田豐做了一次深呼吸,長出了一口氣,雖然自己不懼怕死亡,但真當那一刻來臨時,心理面難免還是會有一些緊張的。
片刻之後,田豐從馬車上跳了下來,本以為他已經被拉到了刑場,周圍有許多百姓圍觀,劊子手磨刀霍霍,在等著他的到來。
可是,當田豐跳下馬車的那一瞬間,卻登時傻眼了。
這裡不是刑場,沒有磨刀霍霍的劊子手,也沒有圍觀的百姓,更沒有寒光閃閃的屠刀。
這裡是一片樹林,初夏的陽光照射在這片樹林裡,透過樹葉間的縫隙,一縷縷溫暖的陽光照在了他的身上,春風和煦,花香四溢,百鳥齊鳴,彷彿就是人間的天堂。

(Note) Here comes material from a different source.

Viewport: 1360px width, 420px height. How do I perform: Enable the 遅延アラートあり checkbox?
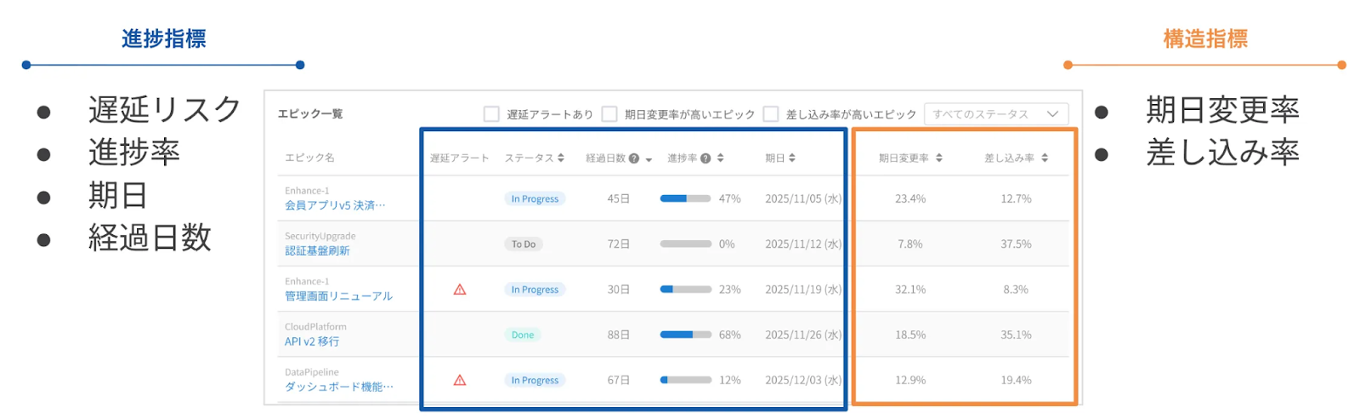coord(491,114)
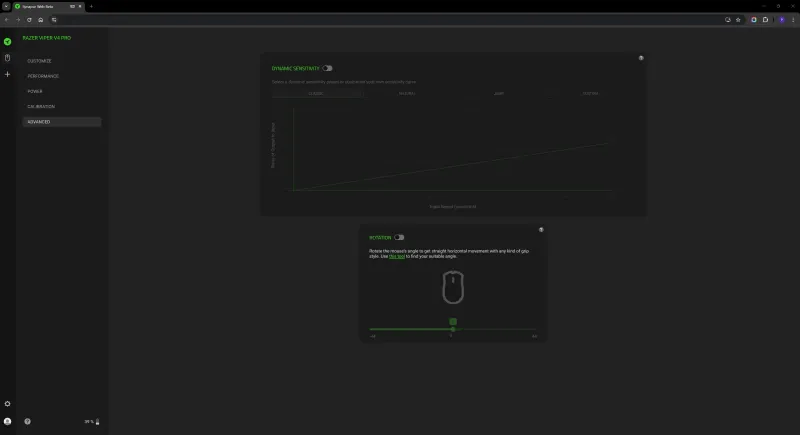Enable the Rotation toggle

(399, 237)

“這裡是哪裡?”田豐環顧四周,一切都是那麼的陌生,且又不真實,他不敢相信的揉了揉眼睛,四周的景色依然沒變。
楊彪道:“這裡是彭城南郊,十里鋪。”
“為什麼要帶我來這裡?不是說要讓我上路嗎?”田豐說到這裡,腦海裡忽然閃現過一絲什麼,收起了之前的驚訝表情,冷笑道:“我懂了,你們是想在這裡殺死我!”
“殺死你?”楊彪哈哈大笑了起來,“老夫為什麼要殺你?”
“你不殺我?把我帶到這裡來,難不成是要放了我?”田豐反問道。
楊彪收起笑容,忙道:“沒錯,我就是來放你走的。我奉攝政王的命令,特意把你帶到這裡來,然後放你離開。”